New Delhi, July 7: A herd of cattle from Australia has been in quarantine in Chennai for the past 15 months, entangled in a bilateral deadlock over a virus that causes abortions.
Indian scientists say Australian livestock exporters violated health protocol by sending to India cattle infected with the bovine viral diarrhoea virus that causes abortions, stillbirths and diarrhoea in livestock.
At least 110 animals from a herd of 201, bound for Andhra Pradesh and Bengal, are infected with the virus, the scientists said. India has rejected the cattle, fearing the virus may spread into native livestock.
However, Australian authorities have challenged India’s findings and do not want the animals back. A panel set up by the animal husbandry department here has said the animals should be slaughtered if they cannot be deported.
The fate of the cattle rests with the Supreme Court, with a Chennai animal rights group demanding freedom for uninfected animals. But scientists caution that even animals not showing evidence of infection may be carrying the virus.
An Australian high commission spokesperson in New Delhi said the export did not involve the government as it was a deal involving a private organisation.
“The animals did meet India’s import requirements. And independent testing by an international laboratory confirmed Australian results that the animals were free of infection,” the spokesperson said.
But scientists at the high-security Animal Disease Laboratory, Bhopal say they collected blood samples within 24 hours of the herd being flown into Chennai in April 2002, and detected the virus in several animals.

▶ _TASK DETAILS_
Pick up the news report on the Australian cattle held in quarantine in Chennai and carry it on from its last sentence.

▶ _DATA TO EXAMINE_
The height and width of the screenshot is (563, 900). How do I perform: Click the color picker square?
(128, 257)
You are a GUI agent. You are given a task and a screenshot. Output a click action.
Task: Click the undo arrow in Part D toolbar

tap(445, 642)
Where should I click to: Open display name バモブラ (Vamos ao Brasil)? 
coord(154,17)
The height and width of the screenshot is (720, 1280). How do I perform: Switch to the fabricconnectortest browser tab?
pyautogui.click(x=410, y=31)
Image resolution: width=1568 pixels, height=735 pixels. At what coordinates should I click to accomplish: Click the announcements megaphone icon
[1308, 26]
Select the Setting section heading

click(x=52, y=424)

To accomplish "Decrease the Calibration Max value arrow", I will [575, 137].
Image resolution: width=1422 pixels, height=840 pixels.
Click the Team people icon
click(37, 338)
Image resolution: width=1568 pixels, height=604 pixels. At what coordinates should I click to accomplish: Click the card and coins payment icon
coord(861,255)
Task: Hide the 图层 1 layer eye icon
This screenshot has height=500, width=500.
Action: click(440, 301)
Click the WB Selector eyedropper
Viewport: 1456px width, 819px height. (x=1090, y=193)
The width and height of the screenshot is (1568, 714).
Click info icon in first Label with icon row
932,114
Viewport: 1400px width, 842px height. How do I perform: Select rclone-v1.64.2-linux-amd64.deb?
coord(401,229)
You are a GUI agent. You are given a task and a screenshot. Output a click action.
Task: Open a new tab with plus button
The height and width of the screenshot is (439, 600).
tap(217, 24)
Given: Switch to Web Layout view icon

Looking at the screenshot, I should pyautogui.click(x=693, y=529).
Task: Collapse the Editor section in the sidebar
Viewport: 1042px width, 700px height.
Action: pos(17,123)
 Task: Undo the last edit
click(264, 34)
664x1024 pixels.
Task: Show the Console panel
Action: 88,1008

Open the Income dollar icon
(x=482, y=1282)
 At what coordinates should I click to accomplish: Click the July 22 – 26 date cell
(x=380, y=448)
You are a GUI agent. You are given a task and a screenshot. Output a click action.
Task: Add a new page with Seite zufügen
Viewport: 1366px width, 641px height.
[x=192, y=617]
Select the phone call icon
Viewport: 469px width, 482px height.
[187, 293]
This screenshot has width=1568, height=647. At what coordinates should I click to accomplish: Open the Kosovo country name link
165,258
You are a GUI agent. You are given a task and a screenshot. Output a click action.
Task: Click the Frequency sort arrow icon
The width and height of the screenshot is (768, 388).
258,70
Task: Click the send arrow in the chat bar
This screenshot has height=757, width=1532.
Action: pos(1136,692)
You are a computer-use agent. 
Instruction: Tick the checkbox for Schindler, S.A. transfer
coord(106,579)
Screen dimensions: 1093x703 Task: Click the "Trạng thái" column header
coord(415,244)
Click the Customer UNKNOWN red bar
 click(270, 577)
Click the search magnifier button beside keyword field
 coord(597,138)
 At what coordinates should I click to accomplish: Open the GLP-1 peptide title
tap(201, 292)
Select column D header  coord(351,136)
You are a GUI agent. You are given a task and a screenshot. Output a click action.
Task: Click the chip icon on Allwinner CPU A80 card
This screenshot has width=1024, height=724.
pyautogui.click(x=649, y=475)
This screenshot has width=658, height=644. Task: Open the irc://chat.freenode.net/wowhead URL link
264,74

▶ _EXPECTED ANSWER_
The tests also revealed two other infections in some animals - infectious bovine rhinotracheitis that causes pneumonia, drop in milk yields and abortions, and malignant catarrhal fever that causes high fever and eye problems. These are livestock viruses that pose no threat to humans.
“In the interests of the nation, we should not allow these animals into the country,” said Hare Krishna Pradhan, director of the Bhopal lab that screens imported animals for exotic diseases. The herd includes bulls intended for artificial insemination and breeding. “The virus is transmitted through semen and may spread among local cows,” said Pradhan.
A senior animal husbandry official said India had stipulated that animals should be picked from herds free of infection. When tested in Australia before export, 19 of the 220 animals ordered were found infected by Australian authorities. They were removed and only 201 animals were sent to India. “The infection in 19 animals should have made it clear that the cattle came from infected herds,” he said.
The laboratory detected antibodies to the virus, indicating that the cattle had been exposed to the virus, as well as genetic fingerprints of the virus in the animals. Indian officials say the independent international laboratory had also detected antibodies to the virus in the samples.
“We offered to repeat our tests in the presence of Australian scientists, either here or in Australia, but they have not responded,” Pradhan said.
Although the herd remains isolated at a quarantine facility in Chennai, the number of animals with the virus has increased in the last 15 months, officials said.
Scientists say many exotic diseases of cattle, horses, pigs and poultry have been introduced into India because of inadequate screening.
The blue tongue virus, which causes high fever, weight-loss and a “blue tongue”, arrived in the 1970s through infected sheep, also from Australia. It has since spread to seven states in India, affecting sheep and cattle.
Last year, the government ordered the slaughter of 80 pigeons from Saudi Arabia carrying the avian influenza virus and 150 rabbits from Germany infected with a haemorrhagic fever virus.
The Australian company that sent the virus-infected herd has supplied goats to Kerala, cattle to Punjab and pigs to Mizoram in the past.
Until the Bhopal lab became operational three years ago, imported animals were placed in quarantine for 28 days and declared infection-free if they showed no symptoms.